Quand je t'ai rencontré, tu étais encore un jeune CRS moulé dans son uniforme serré. D'une beauté à faire peur avec ton casque et puis ton bouclier. Tu m'as chargé très fort, dès notre première rencontre.
Et c'est là, dans ce choc salutaire que j'ai vraiment senti ta détresse ...
Ce masque sans visage, cette policitude-grise bleutée, cet oubli de soi dans la charge, c'était ta manière à toi de crier ta terreur.
Ces marques sur mon corps, cet acharnement sans faille à terrasser, ces grands coups de talon dans la taille, tout cela, c'étaient de grandes phrases pour m'encourager.
Couché sur le gravier, que tu m'avais fait embrasser pour être sûr que je ne puisse perdre aucun détail sur la façon de prendre ton pied, j'ai pris pitié. Oui, je le reconnais, j'ai pris pitié de ta douleur à t'exécuter dans cette tâche terrible et assommante qui est celle de dresser l'humain fragile et détestable que j'étais.
J'ai remué, je me suis débattu pour t'aider. Je t'ai même un peu craché dessus. Ce n'était qu'un peu d'eau dans tes yeux, mais cela t'a permis de continuer à frapper sans me voir, à l'aveugle. Grâce à cela, tu ne t'es même pas rendu compte que plus que dans mon sang, tu essayais de me noyer dans le désespoir de n'être que führer ...
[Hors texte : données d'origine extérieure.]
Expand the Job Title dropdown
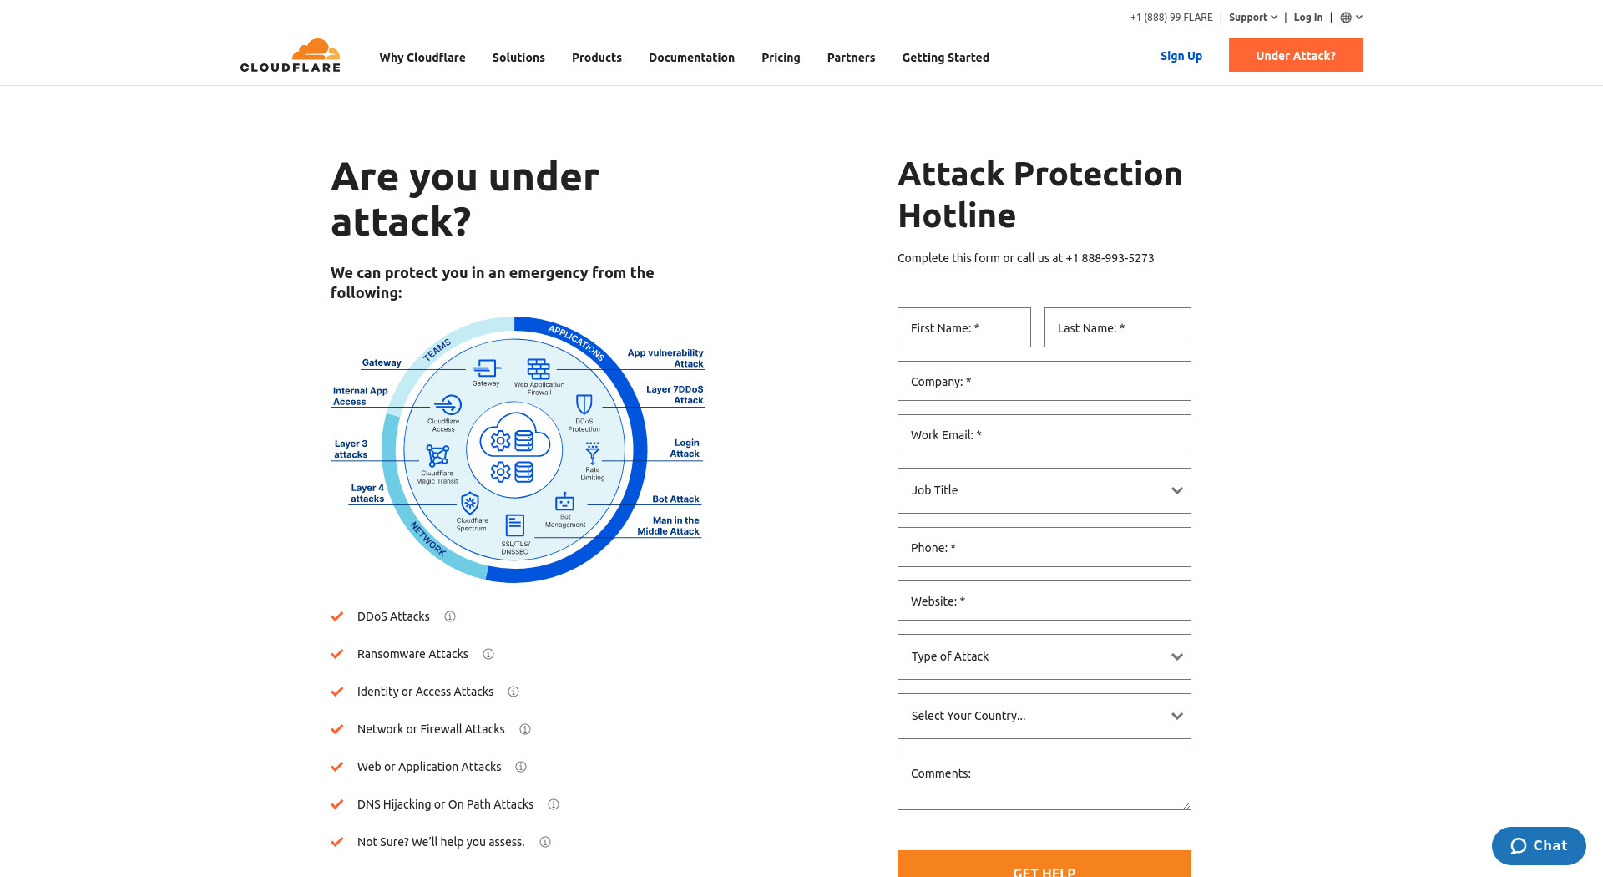 pyautogui.click(x=1044, y=490)
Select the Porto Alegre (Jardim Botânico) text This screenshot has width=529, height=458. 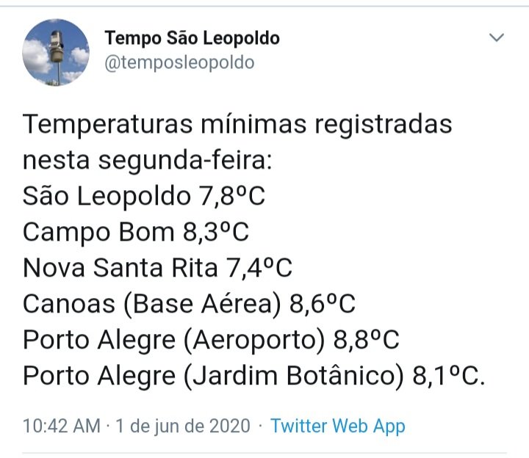click(x=213, y=376)
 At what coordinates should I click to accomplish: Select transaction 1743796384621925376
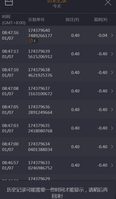[40, 72]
Comme lui, tu voulais me sauver, arracher ma lumière à l'immonde. Détacher par lambeaux ce corps qui me retenait d'un monde où tu pensais me voir prisonnier. "Va t'en" me hurlais tu, "rentres dans ton pays, ici le paradis a un goût d'enfer". Oui, tu voulais me sauver et je ne comprenais pas. J'étais idiot, toi tu savais.
Tu étais l'instrument dans les mains du maitre invisible, du forgeron des âmes. Tes cris n'étaient pas les tiens, tu étais son esclave asservi, le jouet qu'il manipulait du haut de sa géniale folie. Il me forgeait et dans le même temps offrait ma souffrance à ton éducation.
Aujourd'hui, j'ai compris, je te regarde sans haine, sans rancune et même sans pitié. Je te regarde tel que j'étais il y a longtemps, quand je n'étais pas encore né.